While researching Mexican marriage records, have you ever wondered, “Why is there more than one marriage record, and why do they have different dates?”
Early Mexican marriages are primarily found in Catholic church records. Civil registration of births, marriages, and deaths began in the 1860s.
Many marriages in Mexico in the 1860s and later are found in both civil and church records, but typically with different dates.
Civil registration records will sometimes include more then one record for a couple. The first is usually a declaration of intention to marry followed, though not immediately, by the marriage contract.
Mexican Marriage Records as a Civil Contract
In Mexico, marriage is a civil contract and is not recognized legally when performed by a person acting in a religious office. While the 1917 Constitution of Mexico states that the sole authority of marriage was the government, it was established in the law of civil marriage (ley de matrimonio civil) dated 23 July 1859. This 1859 law outlines the marriage process as follows:
- The couple presents themselves and declares their desire, intention, and ability to marry.
- Notice of their intent to marry – including their names, ages, residences, and the names of their parents and grandparents – is posted in public places for 15 days so that anyone knowing of any reason they cannot marry can come forward.
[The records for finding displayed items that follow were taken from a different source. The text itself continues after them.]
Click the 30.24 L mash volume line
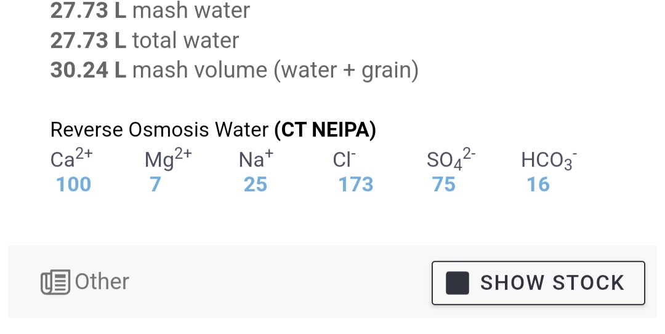 point(234,70)
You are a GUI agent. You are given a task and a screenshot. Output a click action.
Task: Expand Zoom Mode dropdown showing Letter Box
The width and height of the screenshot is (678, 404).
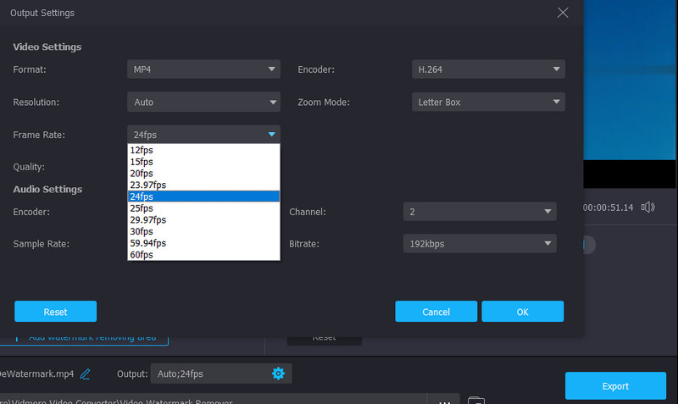click(x=488, y=102)
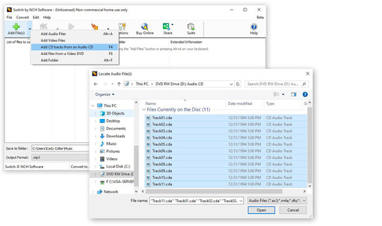Screen dimensions: 382x226
Task: Click the horizontal scrollbar in file list
Action: 214,191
- If someone comes forward, their claim is investigated, and if legitimate, the marriage does not take place. If no legitimate reason is given or a reason is found fraudulent, then the marriage proceeds.
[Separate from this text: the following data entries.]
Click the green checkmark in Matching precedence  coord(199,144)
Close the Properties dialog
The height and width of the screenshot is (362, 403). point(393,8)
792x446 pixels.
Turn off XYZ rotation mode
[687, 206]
- The couple meets with the civil authority to set the marriage’s place, date, and time.
- On the day of the marriage, the bride and groom are again asked if they want to marry; if both do, the wedding occurs.
- The couple and witnesses sign, which is recorded in the civil register.
- After the marriage, the couple is free to be married in a church.
Although the law was made in the summer of 1859, it would only take effect in any given place once a local civil registration office was established. When the law was not in effect, marriages performed by religious authorities were recognized legally. It was not until the restoration of the republic in Mexico in 1867 that civil registration was enforced.
Typically, one will find both civil and church marriage records for a couple. The civil record will often be dated earlier than the church record, but the church record will occasionally be dated earlier.
Sometimes a marriage will not be found in civil records but will be found in church records. There are a couple of possible reasons for this. The civil registrar might not have made a record of the civil marriage. Particularly during the earlier years of civil registration, some civil registrars appeared to have accepted the church marriage and did not require the civil contract.
The Marriage of Gerónimo Garcia and Dolores Cantú
One ideal example of a Mexican marriage is that of Gerónimo Garcia and Dolores Cantú, which took place in Monclova, Coahuila, Mexico. Records concerning their marriage are found in three entries in civil registration and one entry in the Catholic church.
On Saturday, 5 April 1890, Gerónimo Garcia and Dolores Cantú went to the civil registrar of Monclova, Octaviano Blanco, to declare their intention to marry. Gerónimo and Dolores each provided two witnesses who testified there was no reason they could not marry. Mauricio de Luna and Manuel Cárdenas were witnesses for the groom, and Jesús Jiménez and Leocadio Ramos were witnesses for the bride.
This record (Act no. 79) indicated that Gerónimo Garcia was single, lived in Monclova, was 23 years old, and was the legitimate son of Antonio Garcia and Rosalia Calderon. Dolores Cantú was widowed, lived in Sabinas Hidalgo, was 22 years old, and was the legitimate daughter of Manuel Cantú and Isabel Olivares. This information would have then been copied and posted publicly for fifteen days.
No one provided any reason Gerónimo and Dolores could not marry. On Monday, 28 April 1890, Gerónimo Garcia met with the civil registrar of Monclova, Octaviano Blanco, and made an appointment to marry Dolores Cantú the following day (Act no. 105).
Accordingly, Gerónimo Garcia and Dolores Cantú were married civilly by Octaviano Blanco on Tuesday, 29 April 1890 (Act no. 106).
The following Sunday, 3 May 1890, Gerónimo Garcia and Dolores Cantú were married in Santiago Apóstol, the Catholic church in Monclova, by Adolfo Guichon. This record of their marriage in the church outlined the process taken by the priest.
On Sunday, 6 April 1890, the day after Gerónimo and Dolores went to the civil registrar to announce their intent and ability to marry, the Catholic priest announced in the church their intention to marry, providing anyone with knowledge of any reason they could not marry the opportunity to object.
This announcement was repeated the next two Sundays, 13 and 20 April 1890. They were given no reason they could not marry, and the couple was first married by the civil authority, so they were married in the Catholic church.
While not every marriage will follow this format perfectly, looking for both the civil and church marriage records for each wedding in Mexican genealogy research can be helpful. You never know what new clues you might find!